(WORKING DATA)
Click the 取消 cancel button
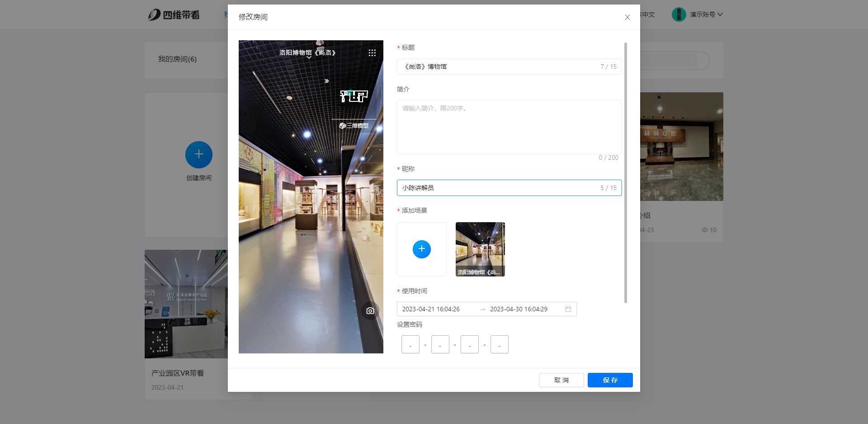Image resolution: width=868 pixels, height=424 pixels. 561,380
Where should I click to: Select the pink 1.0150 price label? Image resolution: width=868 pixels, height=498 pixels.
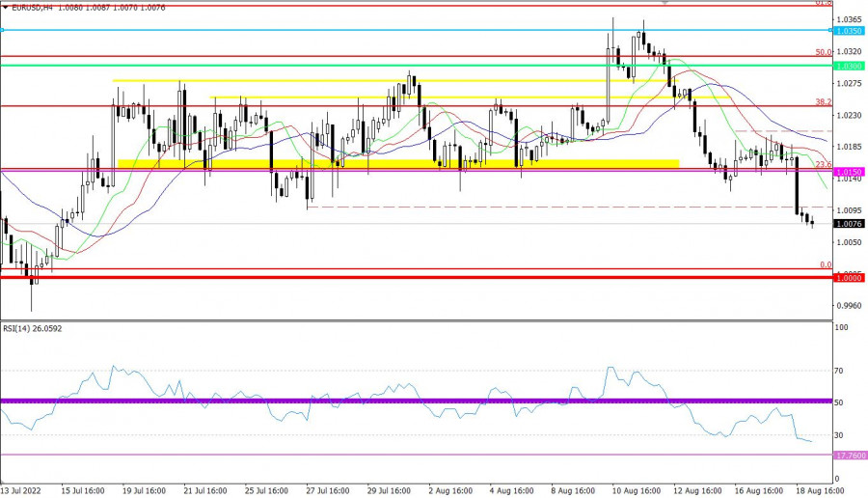pos(849,171)
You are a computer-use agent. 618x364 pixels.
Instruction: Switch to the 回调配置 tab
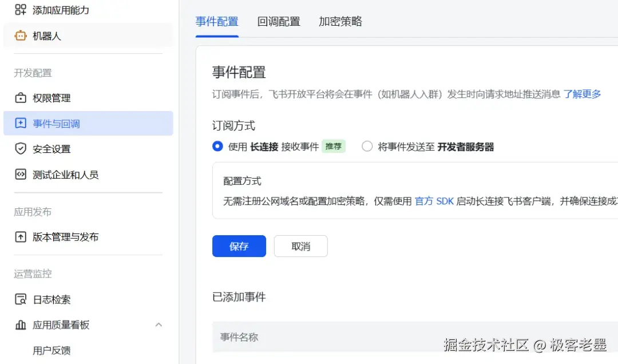279,21
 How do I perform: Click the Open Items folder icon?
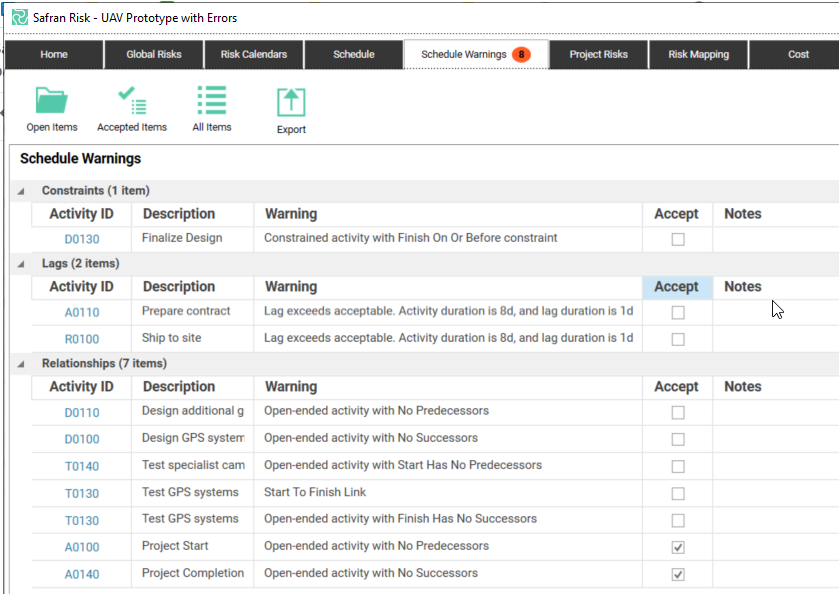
(End WORKING DATA)
▸ WORK ORDER:
Return all the data above as written, leaving out only the pictures.

▸ RESULT OF THE TASK:
Click the 取消 cancel button
Image resolution: width=868 pixels, height=424 pixels. 561,380
Where should I click to: Select the pink 1.0150 price label? Image resolution: width=868 pixels, height=498 pixels.
pos(849,171)
You are a computer-use agent. 618x364 pixels.
Instruction: Switch to the 回调配置 tab
279,21
 How do I perform: Click the Open Items folder icon?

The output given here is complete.